The Legacy of C.S. Lewis and Narnia: Part 1 of 2

Announcer:The 21st Century has ushered in events and issues that cause us to ask, where is God in todays world? In response, Dallas Theological Seminary presents DTS Dialogue - Issues of God and Culture: The Chronicles of Narnia. The first major motion picture of C.S. Lewis' epic series has swept the nation and has drawn attention to the significance of biblical themes in contemporary cinema. Join us as we examine some theological and cultural implications of "The Chronicles of Narnia: The Lion, the Witch, and the Wardrobe," Part one.

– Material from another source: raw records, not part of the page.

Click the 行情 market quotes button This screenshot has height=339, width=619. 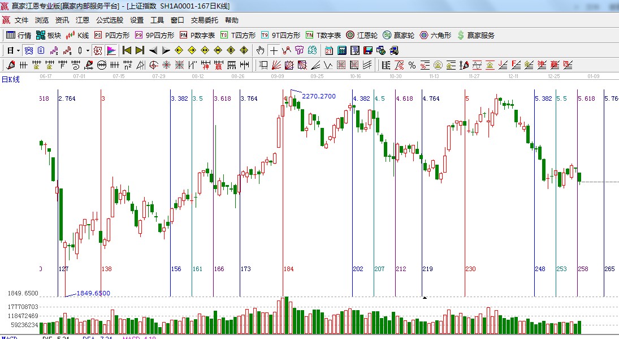coord(19,35)
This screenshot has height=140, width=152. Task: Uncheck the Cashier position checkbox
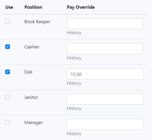8,47
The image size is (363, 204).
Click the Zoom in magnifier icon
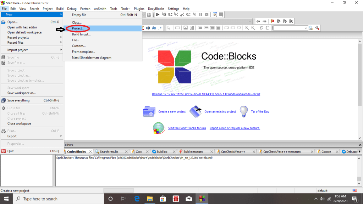(247, 28)
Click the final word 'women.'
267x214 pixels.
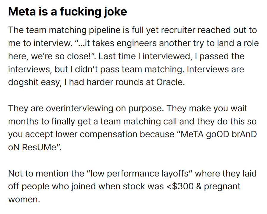tap(24, 200)
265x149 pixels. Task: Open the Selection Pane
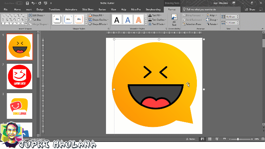pos(193,24)
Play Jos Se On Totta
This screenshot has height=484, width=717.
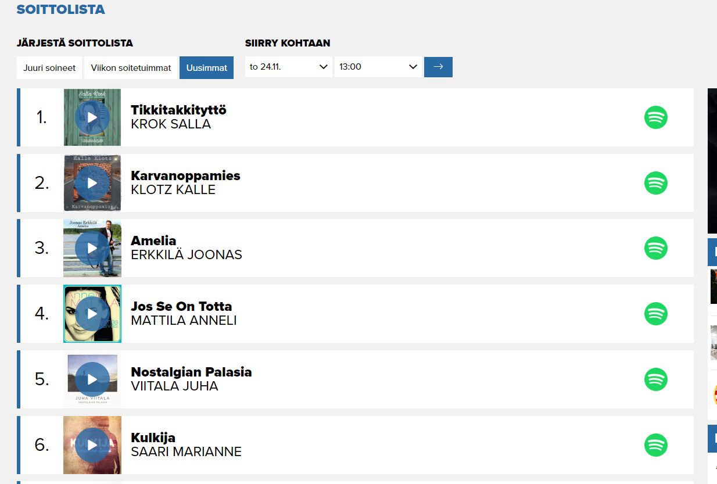point(92,314)
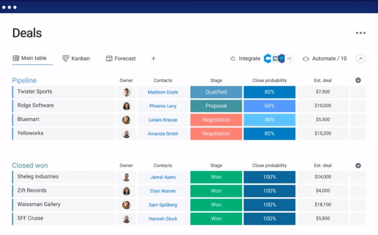Open the stage dropdown for Ridge Software
The image size is (378, 235).
[216, 106]
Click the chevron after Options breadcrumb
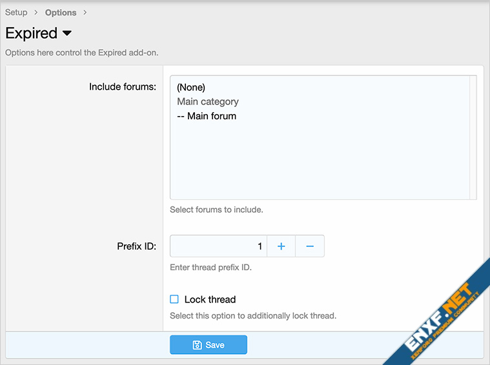The image size is (490, 365). pyautogui.click(x=85, y=12)
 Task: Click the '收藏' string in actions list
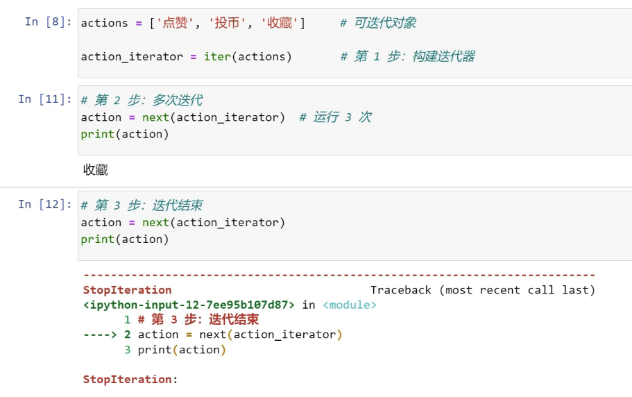(280, 23)
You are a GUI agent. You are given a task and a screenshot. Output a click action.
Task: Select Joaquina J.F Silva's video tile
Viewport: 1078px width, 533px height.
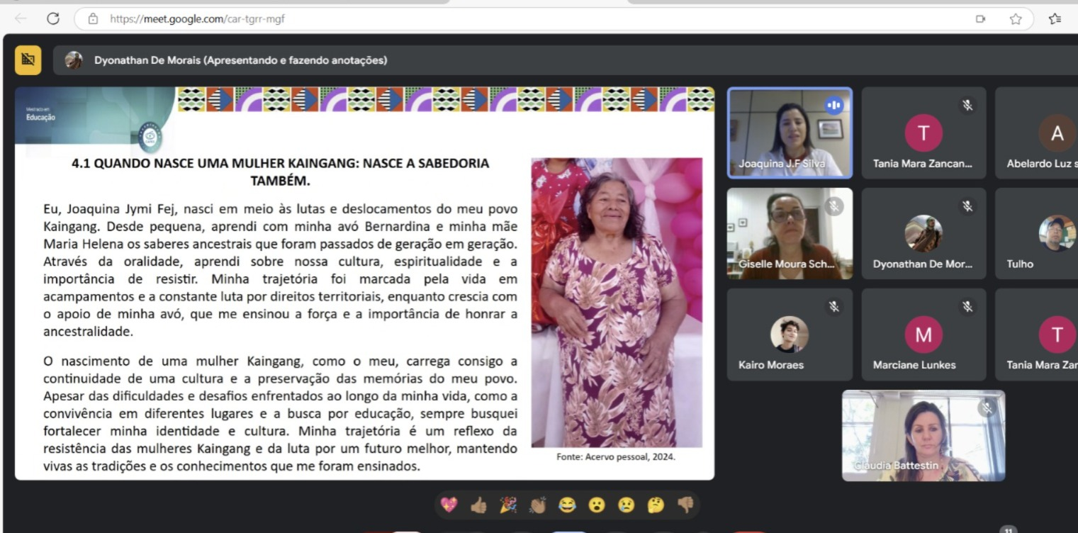pos(790,133)
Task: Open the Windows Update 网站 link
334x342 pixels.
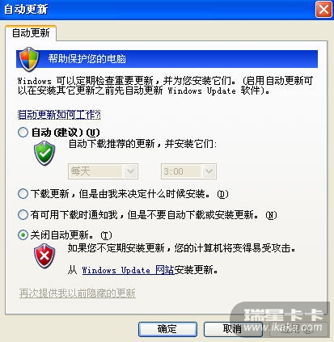Action: tap(128, 270)
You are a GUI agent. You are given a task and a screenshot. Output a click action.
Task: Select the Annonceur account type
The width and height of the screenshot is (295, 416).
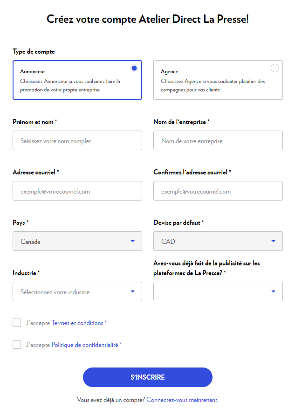click(77, 80)
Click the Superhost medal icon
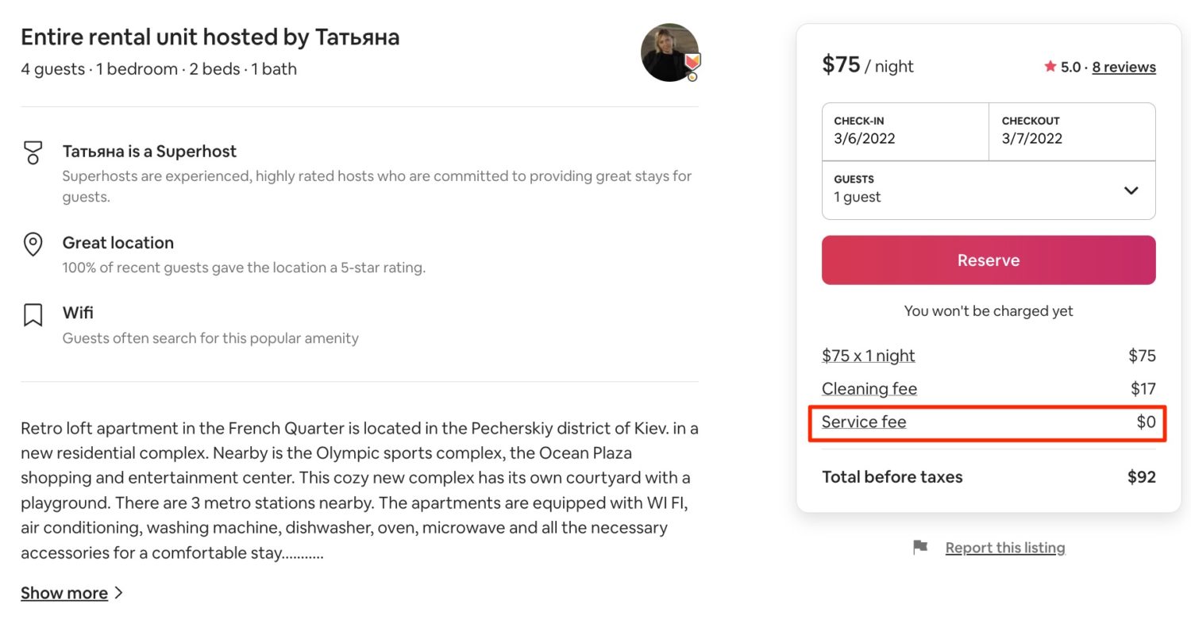This screenshot has width=1191, height=624. point(33,152)
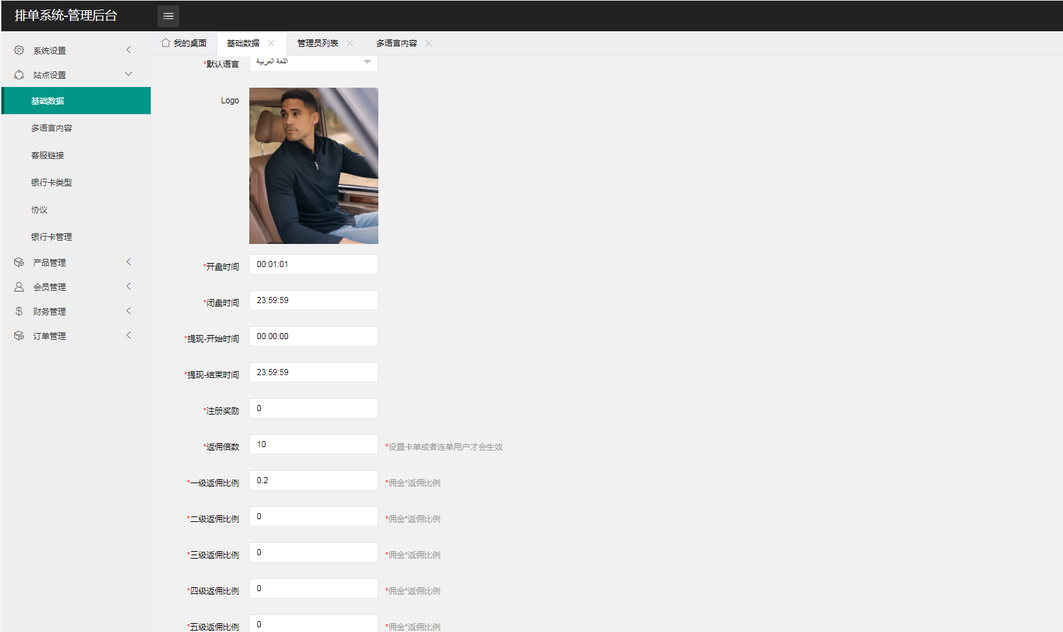This screenshot has height=632, width=1063.
Task: Click the hamburger menu toggle icon
Action: (x=168, y=16)
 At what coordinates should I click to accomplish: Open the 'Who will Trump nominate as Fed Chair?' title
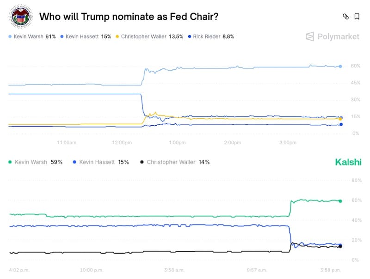coord(129,17)
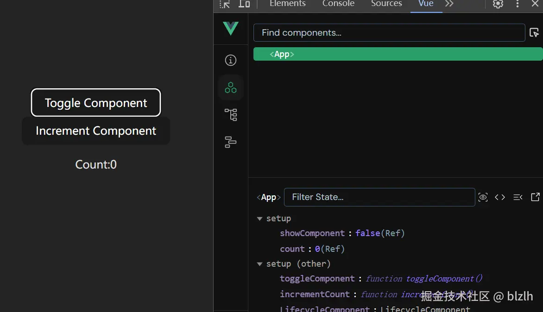Select the Components inspector icon

[230, 87]
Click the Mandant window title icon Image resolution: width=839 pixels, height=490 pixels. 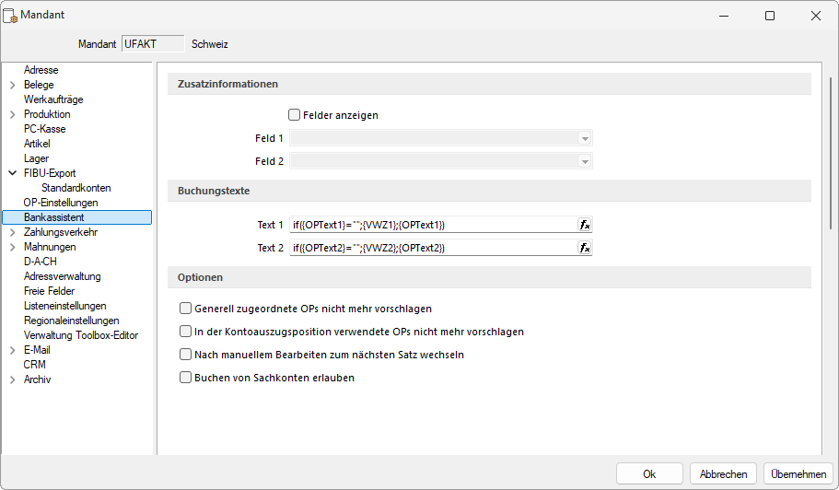[x=11, y=16]
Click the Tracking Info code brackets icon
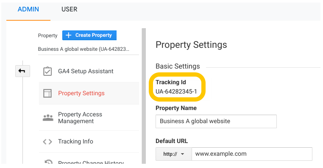 [x=47, y=142]
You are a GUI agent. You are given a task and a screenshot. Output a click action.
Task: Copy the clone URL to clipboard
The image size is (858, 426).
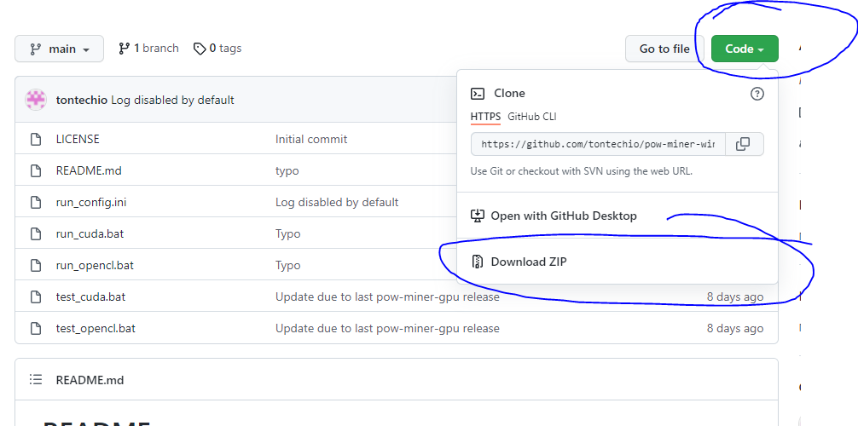743,144
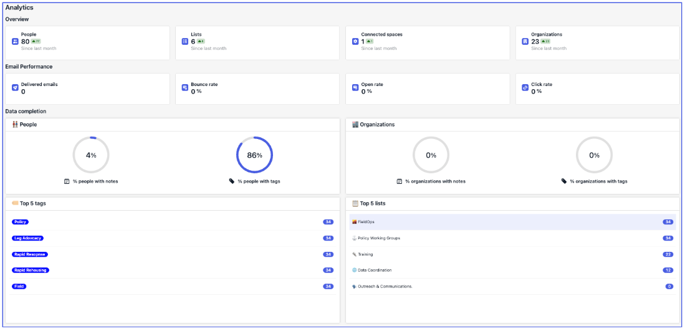The height and width of the screenshot is (331, 685).
Task: Click the Click rate icon
Action: click(x=525, y=88)
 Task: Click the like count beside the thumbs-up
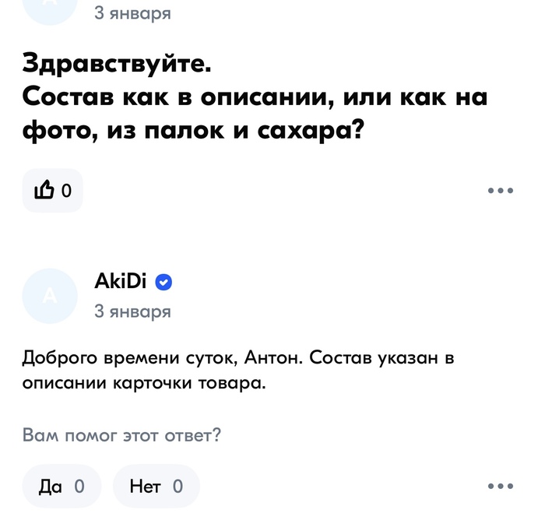(x=66, y=190)
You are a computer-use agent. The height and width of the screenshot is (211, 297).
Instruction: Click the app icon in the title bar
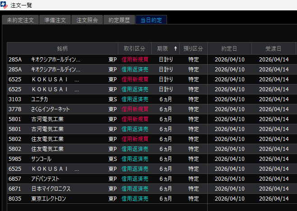tap(5, 5)
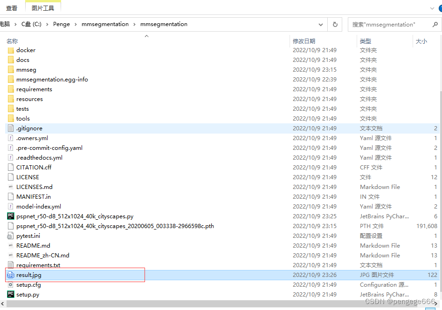Switch to the 查看 tab
This screenshot has width=442, height=310.
(x=12, y=7)
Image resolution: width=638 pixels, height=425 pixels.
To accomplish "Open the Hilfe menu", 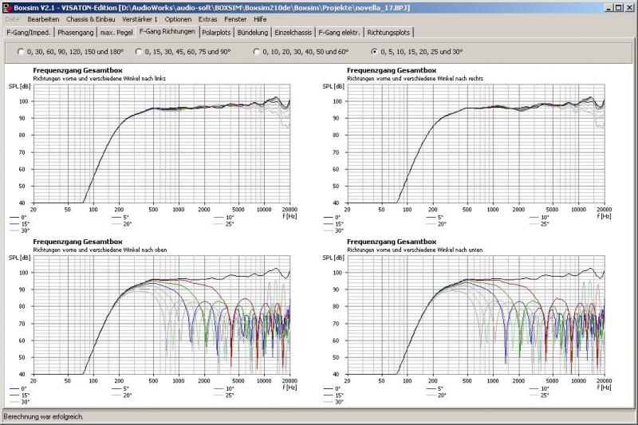I will coord(260,18).
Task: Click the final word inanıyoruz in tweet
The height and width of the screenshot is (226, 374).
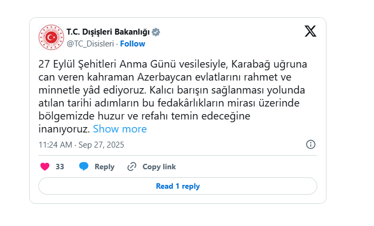Action: coord(64,129)
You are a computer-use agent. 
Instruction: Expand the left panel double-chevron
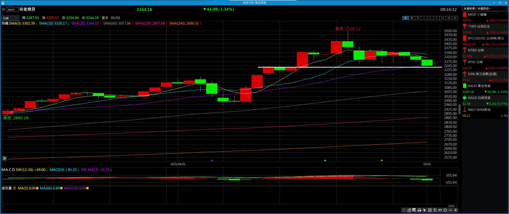[x=4, y=158]
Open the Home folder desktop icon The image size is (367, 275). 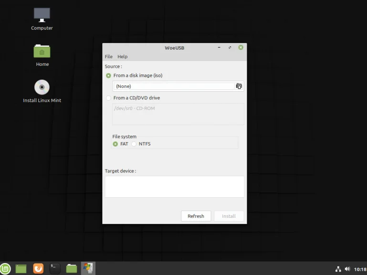[x=42, y=51]
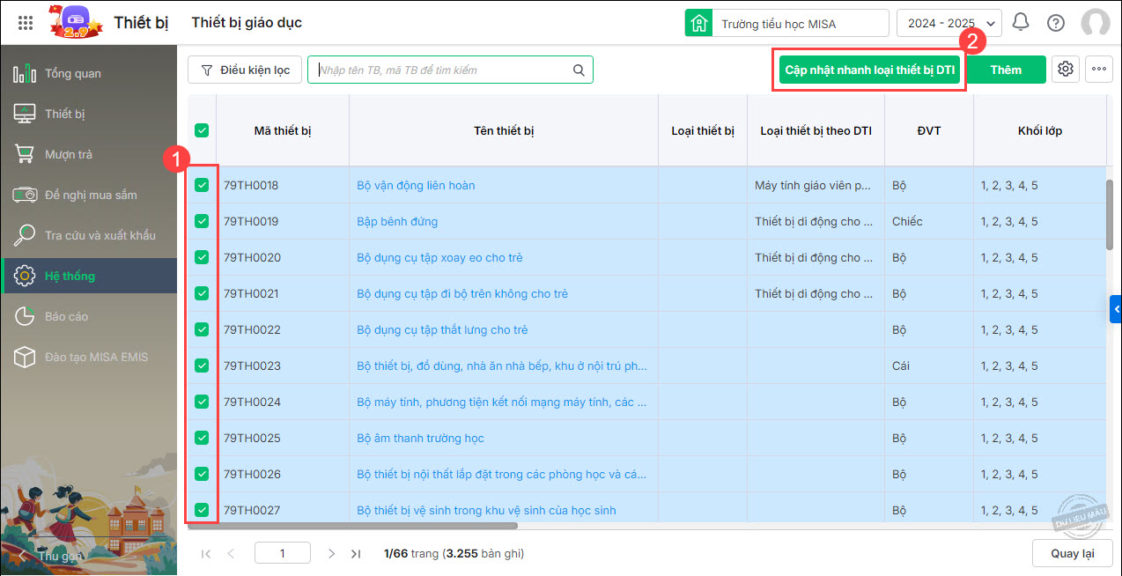The image size is (1122, 576).
Task: Open the 2024 - 2025 school year dropdown
Action: 949,24
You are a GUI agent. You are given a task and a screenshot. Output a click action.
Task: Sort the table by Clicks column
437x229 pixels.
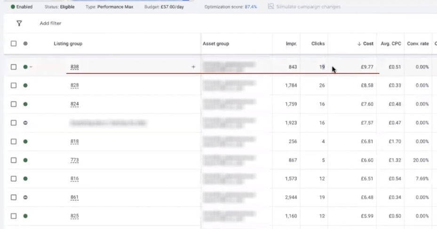click(318, 44)
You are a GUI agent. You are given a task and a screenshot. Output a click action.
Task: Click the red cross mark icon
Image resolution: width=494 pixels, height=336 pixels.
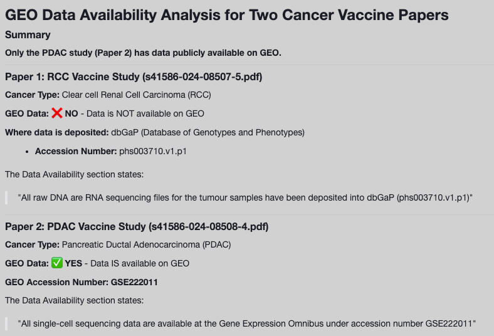point(57,113)
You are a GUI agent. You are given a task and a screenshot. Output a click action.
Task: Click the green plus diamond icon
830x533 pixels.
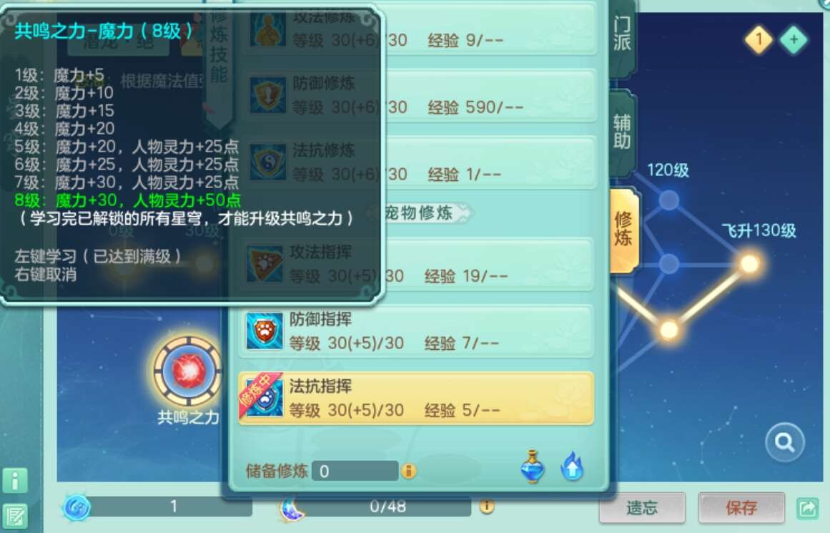click(794, 39)
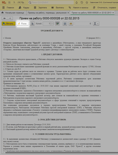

Mark Yarbrough:Welcome to another addition of Dallas Seminary Podcast. I am joined here at the table by Dr. Darrell Bock who is the Research Professor at New Testament Studies and Professor of Spiritual Development and Culture. Across from Dr. Bock is Dr. Hall Harris. Dr. Harris is Professor of New Testament Studies. To his left is Dr. Glenn Kreider, Professor of Theological Studies in the Theological Studies division. My name is Mark Yarbrough. I am the Executive Director of Communications at Dallas Theological Seminary. The topic that we are going to be discussing today is Narnia and C.S. Lewis and the Lion, the Witch, and the Wardrobe. Just some stats if you don't mind to start off. Obviously this movie was released here in the United States on December the 9th. It did about $70 million, almost that, second behind Harry Potter which had been out a few months before that. The total U.S. gross to date is $122 million. Globally, it has taken in about $200 million. Obviously many people are going to watch this movie and many people will be seeing it in the days ahead. So it brings up a lot of questions about C.S. Lewis, the theology of C. S. Lewis, and the movie itself and how authentic it is in relationship to the book and this is one that I can say that I have actually read the book before seeing the movie like many other people, and so that is what we are going to talk about. Dr. Harris, I am going to punt the first question to you if you don't mind and let's look at the great question of who is C. S. Lewis and what is the general story line of the series of the Chronicles of Narnia.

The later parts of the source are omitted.